Author Topic: An 'interesting' thing you can do in C++ (Read 18775 times)

nfmax · « **Reply #75 on:** September 12, 2018, 05:02:25 pm »

Ah yes, the aliasing problem. Interestingly, with default switches this code doesn't generate a warning. On my system, the assignment occurs after the post-increment, thereby clobbering it.

Code: [Select]

byrd:ctest max$ gcc --version
Configured with: --prefix=/Applications/Xcode.app/Contents/Developer/usr --with-gxx-include-dir=/Applications/Xcode.app/Contents/Developer/Platforms/MacOSX.platform/Developer/SDKs/MacOSX.sdk/usr/include/c++/4.2.1
Apple LLVM version 9.1.0 (clang-902.0.39.2)
Target: x86_64-apple-darwin17.7.0
Thread model: posix
InstalledDir: /Applications/Xcode.app/Contents/Developer/Toolchains/XcodeDefault.xctoolchain/usr/bin

I think we can add the pre/post increment/decrement operators to the Dodgy C Constructs list! You can always write:

Code: [Select]

array[a] = array[b];
array[b] = array[b] + 1;

Which is unambiguous

newbrain · « **Reply #76 on:** September 12, 2018, 05:38:45 pm »

Quote from: NorthGuy on September 12, 2018, 04:17:28 pm

Quote from: newbrain on September 12, 2018, 02:19:42 pm
Moreover, note 8 of 5.1.1.3 clearly states that implementations can successfully translate an invalid program.

I would simply call it wrong.

Compiler may not know that the program is invalid. For example:
[...]

Of course!

Quote from: nfmax on September 12, 2018, 05:02:25 pm

I think we can add the pre/post increment/decrement operators to the Dodgy C Constructs list!

I don't see anything dodgy in those operators, following the line of thought "It's dodgy as it can result in undefined behaviour" one could also include all the arithmetic operators in the category.

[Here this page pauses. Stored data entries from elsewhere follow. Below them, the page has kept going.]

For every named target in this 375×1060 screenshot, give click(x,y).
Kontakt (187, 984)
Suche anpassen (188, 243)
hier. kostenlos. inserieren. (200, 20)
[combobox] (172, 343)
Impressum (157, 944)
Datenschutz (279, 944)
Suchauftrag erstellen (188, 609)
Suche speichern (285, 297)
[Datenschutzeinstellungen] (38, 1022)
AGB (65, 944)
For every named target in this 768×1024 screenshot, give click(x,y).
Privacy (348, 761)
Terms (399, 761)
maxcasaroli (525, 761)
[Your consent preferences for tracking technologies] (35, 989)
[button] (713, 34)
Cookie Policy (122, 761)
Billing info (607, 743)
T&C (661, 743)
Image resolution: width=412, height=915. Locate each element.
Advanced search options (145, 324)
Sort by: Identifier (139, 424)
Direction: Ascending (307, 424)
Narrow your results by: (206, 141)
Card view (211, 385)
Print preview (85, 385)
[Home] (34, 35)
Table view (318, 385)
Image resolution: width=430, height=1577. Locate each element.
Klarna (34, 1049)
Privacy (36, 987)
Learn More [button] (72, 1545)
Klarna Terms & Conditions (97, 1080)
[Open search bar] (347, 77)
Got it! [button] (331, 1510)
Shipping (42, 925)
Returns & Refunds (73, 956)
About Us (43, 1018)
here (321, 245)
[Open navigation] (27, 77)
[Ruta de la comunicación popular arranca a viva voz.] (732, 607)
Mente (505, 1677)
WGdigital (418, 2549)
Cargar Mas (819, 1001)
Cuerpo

As NorthGuy correctly described, UB is in most cases not something that resulted from sloppy thinking but enabled the compilers and the resulting code not to be burdened by excessive runtime checks, trading safety for efficiency.
Fortran, for example, has a different set of rules for aliasing, allowing an even higher degree of shortcuts and optimizations (and biting my ass more than once in faraway times

).

If one wants thoughtless safety, other languages are more suitable.

RoGeorge · « **Reply #77 on:** September 12, 2018, 05:45:44 pm »

Quote from: NorthGuy on September 12, 2018, 04:17:28 pm

Compiler may not know that the program is invalid. For example:

Code: [Select]
x[a] = x[b]++;
This code is invalid (and result is undefined) only if a == b.

If a = b, then the value of x[a] will remain unchanged.
The rule I know is that the right side of an assignment is evaluated first, then the left side, then the assignment is made.

x[a] = x[a]++ is the same as n = n++. Let's say n=10.
- First we read the value (10) stored at address n, in order to further use it in the calculation of the right side expression. Other said, we make a copy of n.
- Then, we increment the content of address n. Now n will contain the value 11
- Then we continue the evaluation of the right side expression (in our case, nothing to do), so the right side result is 10. In memory, at address n is stored 11.
- Now, it's time to evaluate the left hand side of the assignment (For n=n++, there is nothing to evaluate in the left side. For x[y]=x[z]++, in the left side we will evaluate &x+y*sizeoff(x) )
- Then, the assignment: Our n, which is now 11, will receive the value calculated in the right hand side, which is 10.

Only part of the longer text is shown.